> [YOUR GOAL] Could you reproduce, from the records below, everything from the line with "Recruit (69, 1960)" down to the line with "AGB (276, 2492)", keeping both of those lines and changing nothing?
==== SUPPLIED RECORDS ====
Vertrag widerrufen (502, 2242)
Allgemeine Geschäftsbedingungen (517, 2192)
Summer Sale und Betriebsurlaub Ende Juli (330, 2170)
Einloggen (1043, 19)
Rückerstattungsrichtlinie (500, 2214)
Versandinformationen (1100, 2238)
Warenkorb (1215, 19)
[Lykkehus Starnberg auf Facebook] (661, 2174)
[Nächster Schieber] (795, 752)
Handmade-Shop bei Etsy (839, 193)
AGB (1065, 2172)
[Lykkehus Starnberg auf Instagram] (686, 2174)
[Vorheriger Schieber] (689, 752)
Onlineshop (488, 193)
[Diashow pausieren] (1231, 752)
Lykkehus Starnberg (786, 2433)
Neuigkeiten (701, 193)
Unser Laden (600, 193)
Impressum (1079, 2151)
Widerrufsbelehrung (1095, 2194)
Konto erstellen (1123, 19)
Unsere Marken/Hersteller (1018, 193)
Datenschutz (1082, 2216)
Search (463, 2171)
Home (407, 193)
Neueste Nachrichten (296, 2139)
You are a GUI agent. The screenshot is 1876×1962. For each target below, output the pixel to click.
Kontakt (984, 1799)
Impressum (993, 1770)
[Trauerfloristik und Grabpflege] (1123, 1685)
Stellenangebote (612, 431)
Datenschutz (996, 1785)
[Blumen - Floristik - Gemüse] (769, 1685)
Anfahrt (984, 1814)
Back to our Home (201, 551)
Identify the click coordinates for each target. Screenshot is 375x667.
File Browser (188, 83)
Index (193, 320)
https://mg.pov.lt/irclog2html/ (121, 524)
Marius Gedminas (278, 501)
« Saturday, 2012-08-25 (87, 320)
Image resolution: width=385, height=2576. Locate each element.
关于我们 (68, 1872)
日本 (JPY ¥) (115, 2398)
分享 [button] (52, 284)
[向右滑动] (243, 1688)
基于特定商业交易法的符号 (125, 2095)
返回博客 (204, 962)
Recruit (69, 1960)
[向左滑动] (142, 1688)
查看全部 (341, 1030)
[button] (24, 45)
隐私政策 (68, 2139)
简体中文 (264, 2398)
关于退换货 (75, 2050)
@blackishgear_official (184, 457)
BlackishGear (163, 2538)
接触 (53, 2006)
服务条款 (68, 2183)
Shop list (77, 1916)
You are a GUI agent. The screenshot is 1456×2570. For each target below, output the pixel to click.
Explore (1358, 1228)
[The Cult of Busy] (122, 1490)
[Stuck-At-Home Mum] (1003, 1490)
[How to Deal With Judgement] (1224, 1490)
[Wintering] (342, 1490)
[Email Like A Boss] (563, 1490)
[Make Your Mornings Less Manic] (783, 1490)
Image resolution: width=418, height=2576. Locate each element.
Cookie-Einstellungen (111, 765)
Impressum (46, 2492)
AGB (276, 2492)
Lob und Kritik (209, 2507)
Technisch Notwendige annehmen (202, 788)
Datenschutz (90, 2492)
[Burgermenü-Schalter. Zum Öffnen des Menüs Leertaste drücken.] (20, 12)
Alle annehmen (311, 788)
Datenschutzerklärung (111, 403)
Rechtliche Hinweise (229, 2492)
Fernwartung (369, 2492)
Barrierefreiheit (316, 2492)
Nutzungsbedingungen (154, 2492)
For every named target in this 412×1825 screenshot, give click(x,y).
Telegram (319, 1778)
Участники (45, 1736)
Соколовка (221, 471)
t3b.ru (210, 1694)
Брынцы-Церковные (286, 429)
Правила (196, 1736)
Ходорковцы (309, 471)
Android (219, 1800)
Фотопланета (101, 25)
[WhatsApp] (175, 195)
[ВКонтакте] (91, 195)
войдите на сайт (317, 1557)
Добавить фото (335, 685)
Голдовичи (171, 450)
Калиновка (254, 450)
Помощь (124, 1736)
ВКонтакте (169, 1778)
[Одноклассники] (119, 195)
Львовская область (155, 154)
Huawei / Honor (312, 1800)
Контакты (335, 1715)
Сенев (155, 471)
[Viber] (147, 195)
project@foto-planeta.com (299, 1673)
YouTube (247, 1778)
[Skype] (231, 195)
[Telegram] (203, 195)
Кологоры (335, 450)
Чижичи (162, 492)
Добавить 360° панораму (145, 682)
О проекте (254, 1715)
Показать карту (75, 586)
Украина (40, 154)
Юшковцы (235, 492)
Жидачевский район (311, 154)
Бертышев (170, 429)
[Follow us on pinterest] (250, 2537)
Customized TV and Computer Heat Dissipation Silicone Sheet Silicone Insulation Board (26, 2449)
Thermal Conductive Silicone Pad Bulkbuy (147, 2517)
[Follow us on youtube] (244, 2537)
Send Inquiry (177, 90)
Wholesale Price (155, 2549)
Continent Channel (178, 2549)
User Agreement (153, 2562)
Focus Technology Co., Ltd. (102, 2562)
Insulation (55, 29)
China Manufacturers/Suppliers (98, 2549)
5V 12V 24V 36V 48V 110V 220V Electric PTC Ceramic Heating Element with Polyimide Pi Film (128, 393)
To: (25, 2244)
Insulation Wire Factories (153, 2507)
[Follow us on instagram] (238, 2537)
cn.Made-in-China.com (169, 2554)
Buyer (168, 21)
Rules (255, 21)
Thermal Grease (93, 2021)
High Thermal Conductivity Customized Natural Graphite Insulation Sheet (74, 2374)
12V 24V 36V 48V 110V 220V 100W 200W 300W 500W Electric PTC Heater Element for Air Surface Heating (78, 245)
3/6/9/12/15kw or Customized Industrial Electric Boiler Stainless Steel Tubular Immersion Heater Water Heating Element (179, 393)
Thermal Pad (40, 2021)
====
> [COMPLETED TASK]
Recruit (69, 1960)
[向左滑动] (142, 1688)
查看全部 (341, 1030)
[button] (24, 45)
隐私政策 (68, 2139)
简体中文 (264, 2398)
关于退换货 (75, 2050)
@blackishgear_official (184, 457)
BlackishGear (163, 2538)
接触 (53, 2006)
服务条款 (68, 2183)
Shop list (77, 1916)
You are a GUI agent. The screenshot is 1456×2570. For each target below, output the pixel to click.
Explore (1358, 1228)
[The Cult of Busy] (122, 1490)
[Stuck-At-Home Mum] (1003, 1490)
[How to Deal With Judgement] (1224, 1490)
[Wintering] (342, 1490)
[Email Like A Boss] (563, 1490)
[Make Your Mornings Less Manic] (783, 1490)
Image resolution: width=418, height=2576. Locate each element.
Cookie-Einstellungen (111, 765)
Impressum (46, 2492)
AGB (276, 2492)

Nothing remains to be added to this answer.